L’individuazione della disciplina previdenziale applicabile a tale tipologia contrattuale non può prescindere dal preventivo inquadramento giuridico della fattispecie in oggetto.
Il vincolo contrattuale per il lavoratore sembra sorgere solo al momento della risposta (facoltativa) alla chiamata del datore di lavoro. La risposta suddetta ha, quindi, efficacia costitutiva del rapporto contrattuale: fino a quel momento non vi è alcun obbligo di disponibilità in capo al lavoratore, cui pertanto non spetta né l’indennità di disponibilità, né alcun diritto alle prestazioni di malattia e maternità. I rapporti contrattuali in tal modo di volta in volta instaurati devono considerarsi come rapporti a tempo determinato, con conseguente applicazione dei relativi limiti di indennizzabilità ordinariamente previsti per le prestazioni di malattia (il diritto all’indennità si estingue al momento della cessazione dell’attività lavorativa).
Il riproporzionamento (vedi lettera A) di cui alla previsione dell’art. 38, comma 2, non può realizzarsi con la metodologia di cui alla tipologia precedente proprio per la mancanza di un obbligo contrattuale di disponibilità: la retribuzione complessivamente percepita quale corrispettivo dell’attività svolta nel corso dell’anno (ultimi 12 mesi) va divisa per il numero delle giornate indennizzabili in via ipotetica (360, per impiegati; 312, per operai), computando nella retribuzione anche le indennità di trasferta e i ratei di mensilità aggiuntive secondo gli stessi criteri illustrati per il contratto di lavoro a tempo parziale (paragrafo 6).
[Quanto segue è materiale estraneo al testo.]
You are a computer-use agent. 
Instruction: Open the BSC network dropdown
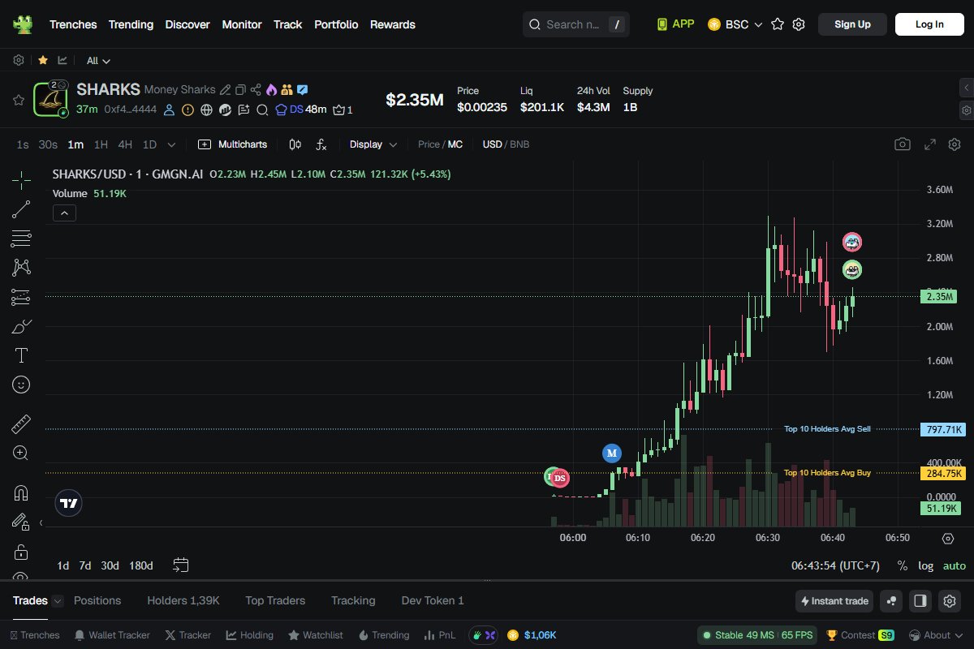click(x=735, y=24)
L’indennità per il congedo di maternità è corrisposta per tutta la durata dell’evento, purché ovviamente lo stesso abbia inizio durante la fase di svolgimento dell’attività, ovvero entro 60 giorni dall’ultimo lavorato.
Per il congedo parentale valgono le indicazioni precisate nel paragrafo relativo al part-time verticale (paragrafo 6): vanno pertanto indennizzatenella misura del 30% della retribuzione (senza riproporzionamenti) che la/il lavoratrice/tore percepirebbe qualora non si astenesse e conteggiate come congedo parentale soltanto le giornate di previsto svolgimento dell’attività (comprese le festività cadenti nei periodi di congedo parentale richiesti).
Per quanto riguarda la indennità di tbc, valgono le indicazioni precisate nel paragrafo relativo al part-time verticale (paragrafo 6).
(…)
Per quanto riguarda, invece, il congedo parentale (già astensione facoltativa), si ritiene, come già precisato nella sopra citata circolare, che il diritto a fruire del beneficio di cui all’art. 32 del T. U. non possa essere riconosciuto durante le pause contrattuali, essendo tale diritto esercitabile nei soli periodi di svolgimento dell’attività lavorativa. Vanno pertanto indennizzate nella misura del 30% della retribuzione (senza riproporzionamenti, ugualmente a quanto previsto nell’ipotesi di cui al capoverso precedente) che la/il lavoratrice/tore percepirebbe qualora non si astenesse e conteggiate come congedo parentale soltanto le giornate di previsto svolgimento dell’attività (comprese le festività cadenti nei periodi di congedo parentale richiesti) e non anche le giornate rientranti nelle c.d. pause contrattuali.

Alcune note:
1)      Ai lavoratori intermittenti padri, si applicano le disposizioni ordinariamente applicabili (il congedo obbligatorio spetta in caso di morte e/o infermità della madre etc.);
2)      Alcuni dubbi residuano per i cd “riposi per allattamento” (padre e madre). La Circolare non ne parla. Pare, però, coerente ritenere che tali riposi, in quanto subordinati alla sussistenza di un orario di lavoro predeterminabile (inferiore, pari o superiore alle 6 h giornaliere), spettino al lavoratore intermittente solo laddove l’orario sia predeterminabile: quindi, (parrebbe!) per il lavoratore intermittente con “obbligo di disponibilità” (entro una certa fascia oraria), non per il lavoratore intermittente che a tale disponibilità non sia obbligato. Il punto è da verificare in sede INPS.